La rédaction de L’Opinion a reçu de M. Mohamed Saoud, membre du Comité exécutif du Parti de l’Isitqlal et Premier Vice-Président de la Région Tanger- Tétouan – Al Hoceima, un communiqué où il relate les mésaventures qu’il a récemment vécues avec les autorités judiciaires de Larache, qualifiant son incarcération pour une affaire de défaut de paiement d’une société, dont il est actionnaire mais pas le gérant, et ce en pleine campagne électorale pour la Présidence de la Région Tanger- Tétouan- Al Hoceima, d’arbitraire. M. Mohamed Saoud, tout en dénonçant vivement cette attitude injustifiée des autorités judiciaires de Larache à son encontre, porte à souhaiter, par décence patriotique, qu’il s’agissait d’une erreur judiciaire plutôt qu’une manœuvre bassement politicienne, comme elle en a tout l’air.

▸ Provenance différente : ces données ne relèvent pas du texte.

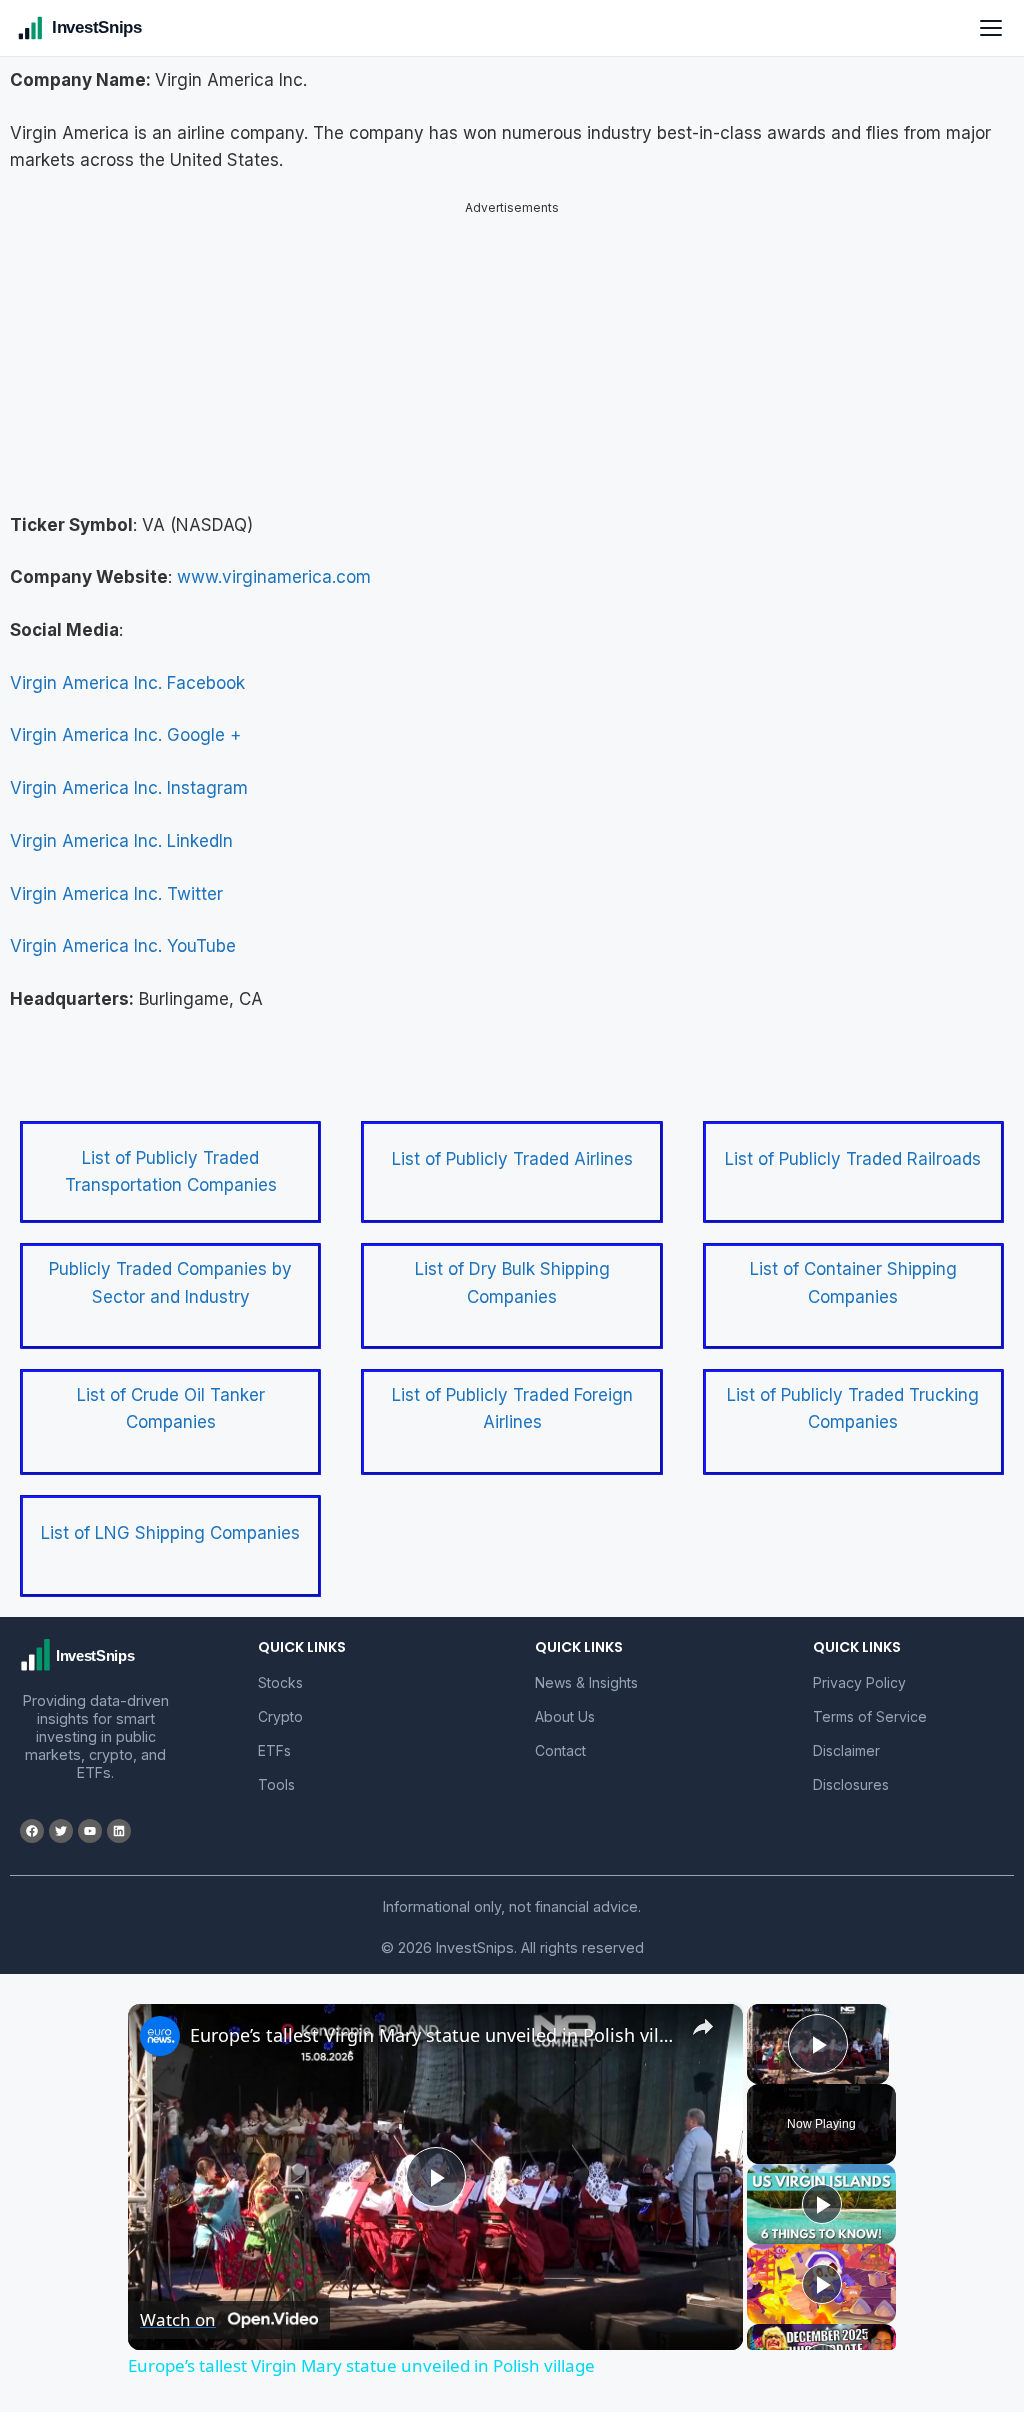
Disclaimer (846, 1733)
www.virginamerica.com (274, 560)
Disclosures (851, 1767)
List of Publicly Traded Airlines (512, 1142)
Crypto (280, 1699)
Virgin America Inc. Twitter (116, 877)
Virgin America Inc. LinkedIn (121, 824)
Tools (276, 1767)
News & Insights (586, 1665)
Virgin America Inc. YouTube (123, 929)
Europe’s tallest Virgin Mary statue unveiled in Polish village (432, 2018)
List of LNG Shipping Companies (170, 1516)
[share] (703, 2010)
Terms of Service (870, 1699)
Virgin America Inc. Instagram (129, 771)
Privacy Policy (859, 1665)
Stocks (280, 1665)
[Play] (822, 2187)
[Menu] (991, 28)
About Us (565, 1699)
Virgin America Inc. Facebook (127, 666)
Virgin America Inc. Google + (125, 718)
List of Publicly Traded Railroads (853, 1142)
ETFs (274, 1733)
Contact (560, 1733)
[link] (160, 2019)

Ci-après le texte du droit
de réponse de M. Saoud :

« En fin d’après-midi du mardi 13 octobre dernier, j’ai été entendu par la Police judiciaire de Larache dans le cadre d’un litige commercial
impliquant une de mes sociétés de promotion immobilière, vu que nous étions en dehors des heures de bureaux de fonctionnement du tribunal, le procureur a ordonné d’exécuter le jugement en l’état et de m’incarcérer à la Prison de Larache.
Le lendemain matin, mes avocats ont enfin pu avoir accès au dossier, et qu’elle ne fut leur surprise devant un excès de pouvoir évident vu les aberrations et l’erreur judiciaire flagrant à mon égard.
Un jugement de contrainte par corps d’une valeur de 930.000 dh a été prononcé à l’encontre du Gérant d’une société dans laquelle je suis actionnaire. Mais au lieu que ce jugement incompréhensible se fasse sur le représentant légal de la société, le juge a ordonné une contrainte par corps à l’actionnaire principal en l’occurrence moi.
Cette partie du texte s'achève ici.